Per seguire un bambino o un ragazzo con sindrome di Down sono necessarie competenze multispecialistiche e tante tante visite mediche. Una recente revisione pubblicata sull’European Journal of Pediatrics rileva come i nuovi nati con questa alterazione cromosomica siano sempre più numerosi e che negli ultimi 15 anni l’attesa di vita di queste persone sia raddoppiata, passando dai 25 ai 50 anni. Di qui la necessità di impostare con rigore un programma di controlli clinici per diagnosticare e trattare tutti i disturbi che accompagnano e complicano la vita quotidiana di un bambino con Sindrome di Down. La pubblicazione passa in rassegna, apparato per apparato, tutte le condizioni associate e ne indica la frequenza. Fornisce anche uno schema sulla cadenza ideale dei controlli medici programmati, riportata di seguito.

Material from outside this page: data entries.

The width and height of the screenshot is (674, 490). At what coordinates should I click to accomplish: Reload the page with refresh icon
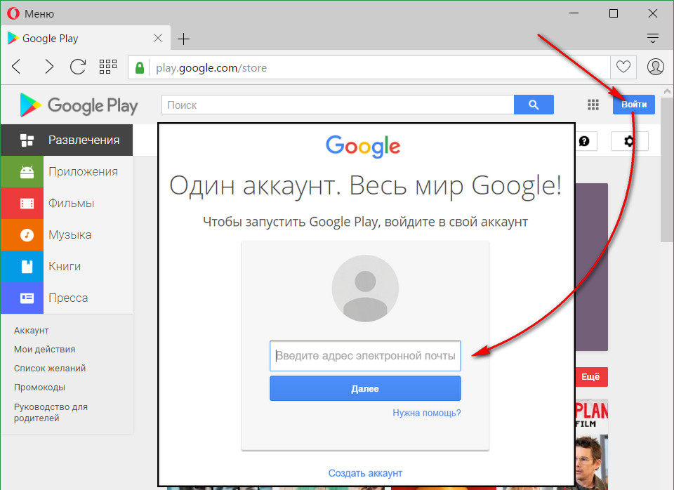click(x=78, y=67)
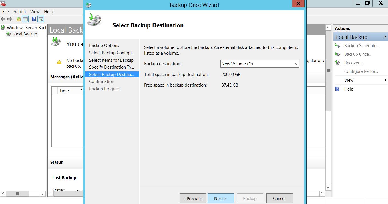Screen dimensions: 388x204
Task: Click the Previous button in wizard
Action: coord(193,198)
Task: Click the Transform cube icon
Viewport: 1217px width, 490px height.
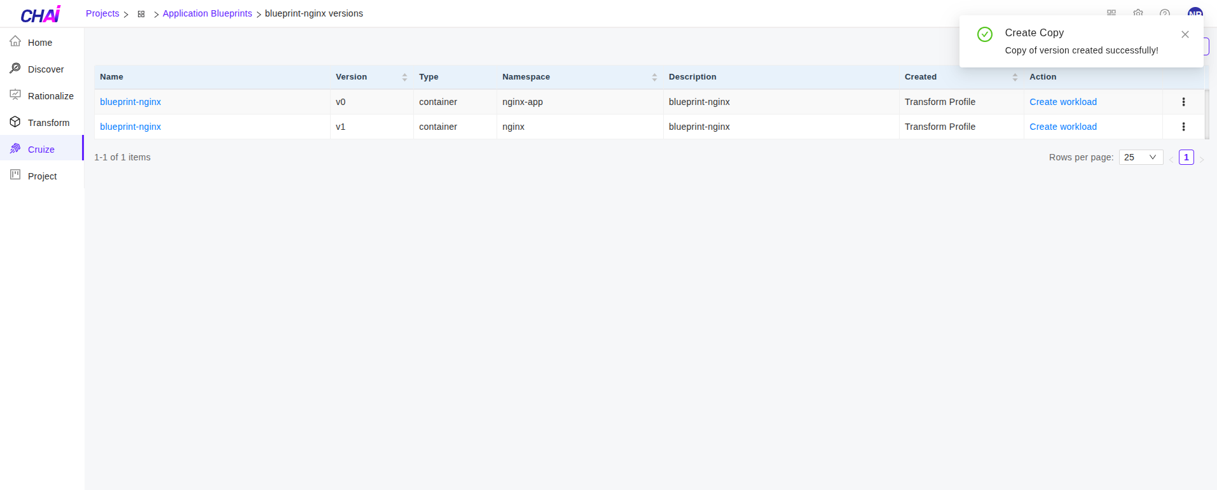Action: [x=15, y=122]
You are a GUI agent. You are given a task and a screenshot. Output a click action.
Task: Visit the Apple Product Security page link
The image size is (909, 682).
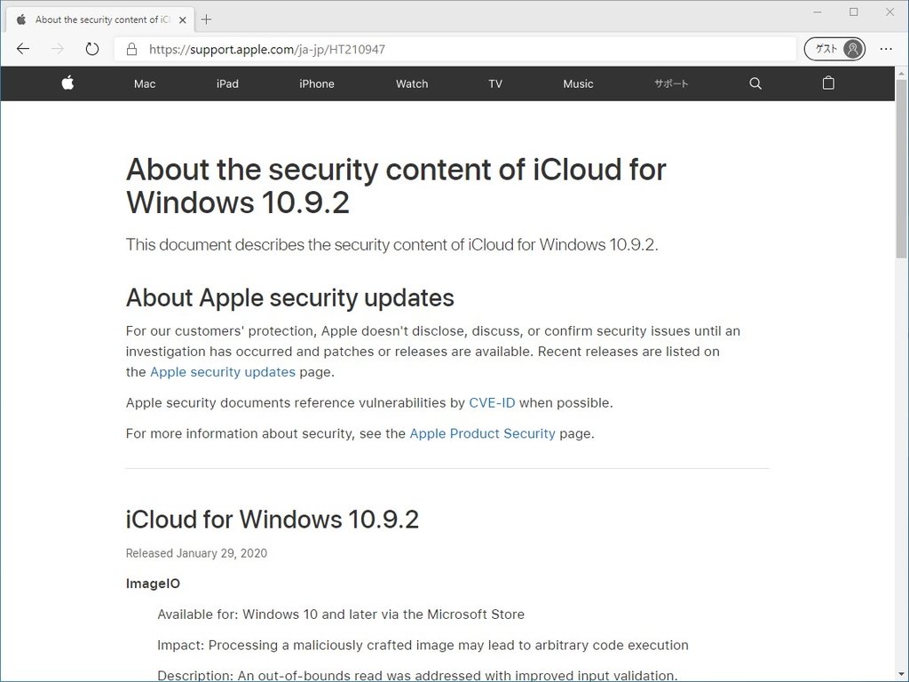482,433
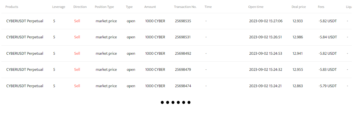357x117 pixels.
Task: Select the open time 2023-09-02 15:27:06
Action: (x=266, y=21)
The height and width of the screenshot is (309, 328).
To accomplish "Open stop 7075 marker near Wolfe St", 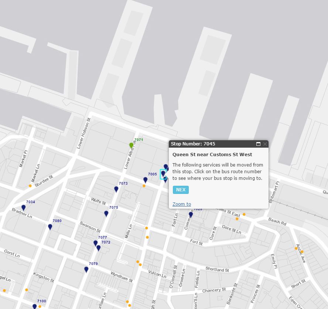I will (x=106, y=214).
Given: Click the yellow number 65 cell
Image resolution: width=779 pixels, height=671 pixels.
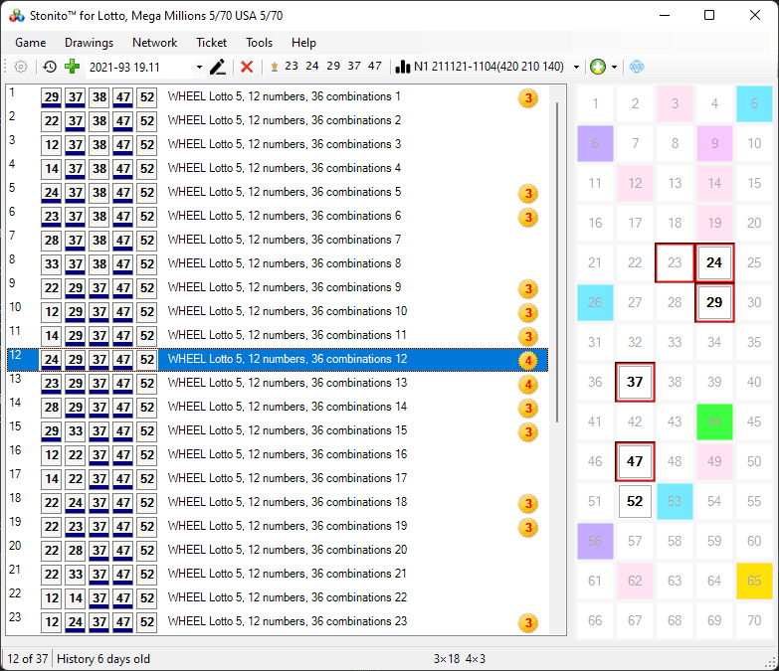Looking at the screenshot, I should (x=754, y=582).
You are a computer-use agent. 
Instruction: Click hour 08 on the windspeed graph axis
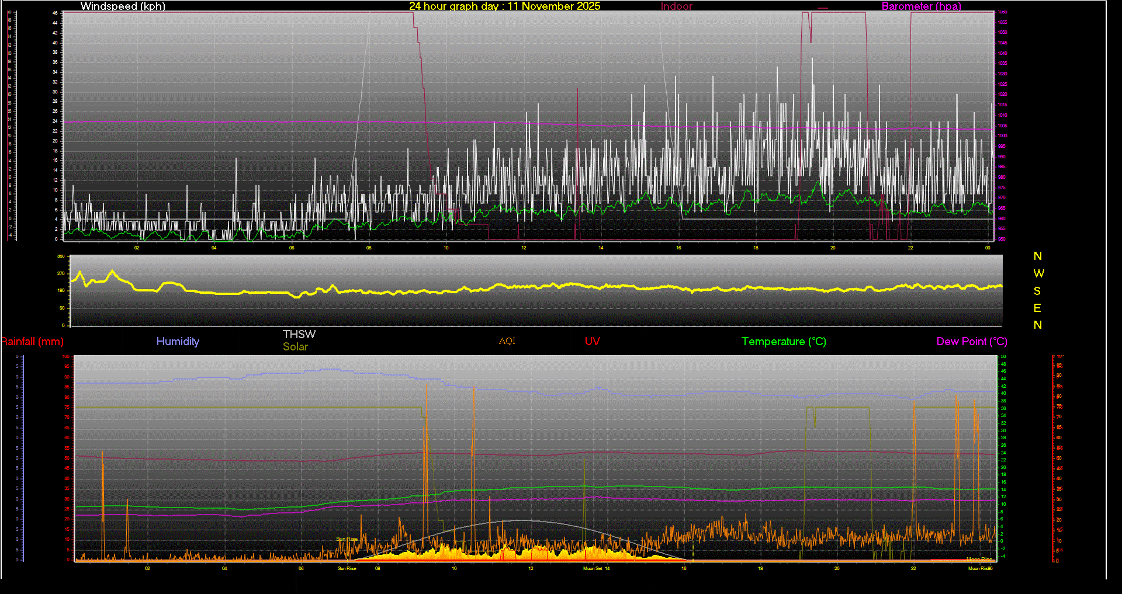[x=369, y=248]
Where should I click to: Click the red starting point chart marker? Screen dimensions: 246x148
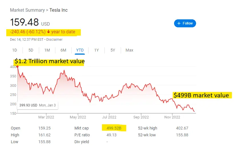coord(18,67)
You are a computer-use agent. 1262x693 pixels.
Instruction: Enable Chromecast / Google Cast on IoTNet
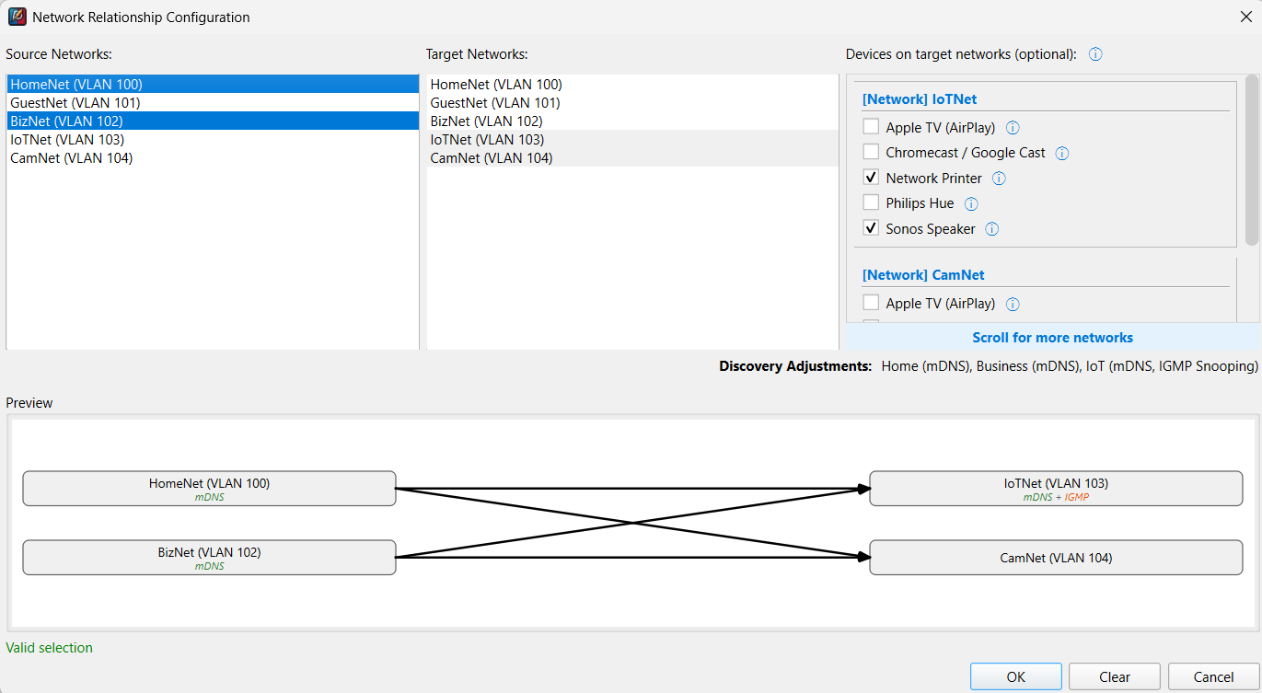[x=870, y=151]

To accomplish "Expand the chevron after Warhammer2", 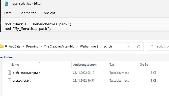I will click(101, 47).
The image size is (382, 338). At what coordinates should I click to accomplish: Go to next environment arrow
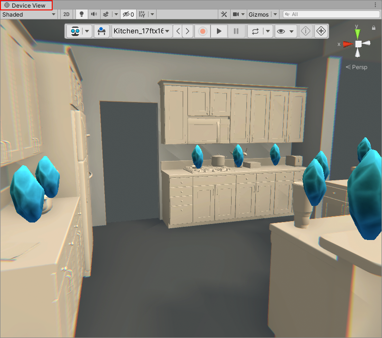(188, 31)
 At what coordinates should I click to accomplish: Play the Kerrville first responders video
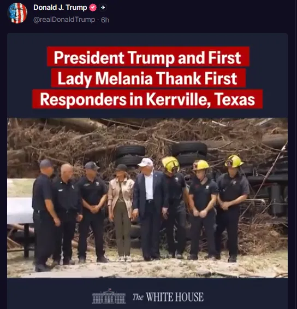[147, 198]
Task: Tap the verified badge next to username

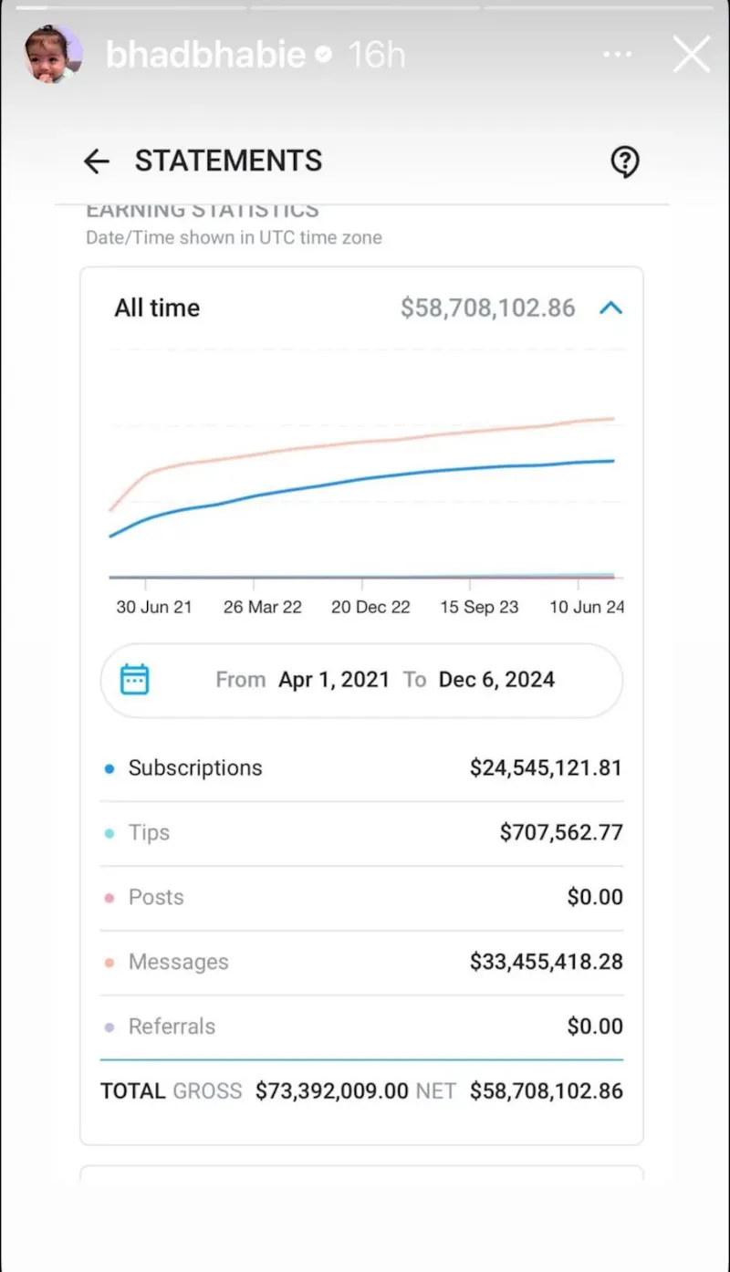Action: [x=324, y=56]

0-3 mesi 4-12 mesi Ogni anno Note
Consulenza genetica + Una volta dopo la nascita
Ecografia cardiaca + + I controlli successivi dipendono dal difetto cardiaco
Vista + + Alla prima visita valutare la presenza di cataratta congenita Ogni 3 anni
Udito + + +
Disturbi del sonno + Polisonnografia a 3-4 anni
Odonotoiatria + Agenesia dentale
Stipsi + + +
Celiachia + Ogni 3 anni anticorpi anti TGA, una sola volta HLA-DQ2 e 8b
Accrescimento/peso corporeo + Utilizzare le curve statura/peso specifiche per la sindrome di Down
Ematologia + + Ricercare all’inizio la presenza di un disordine mieloproliferativo transitorio (TMD), di una leucemia nei primi 5 anni
Funzione della tiroide + +
Anca/Rotula + + +
Fisioterapia + + + Molto importante nei primi 4 anni di vita
Cute +
Logopedia + + + Fino al completo sviluppo del linguaggio

 

Al di là della descrizione delle malattie del cuore, del sangue, dei disturbi intellettivi e delle forme tumorali prevalenti, è interessante l’attenzione a richiamare le alterazioni della vista, dell’udito e i problemi ortopedici. Problemi che sottolineano gli autori: «nei bambini con sindrome di Down possono essere gli stessi di qualsiasi loro coetaneo. Oggi che l’attesa di vita è maggiore dobbiamo essere pronti a seguire una popolazione crescente di persone Down e garantire loro un’esistenza con meno disturbi e una migliore qualità.»

Bibliografia: Weijerman ME, de Winter JP. Clinical practice. The care of children with Down syndrome. Eur J Pediatr 2010;169:1445-52.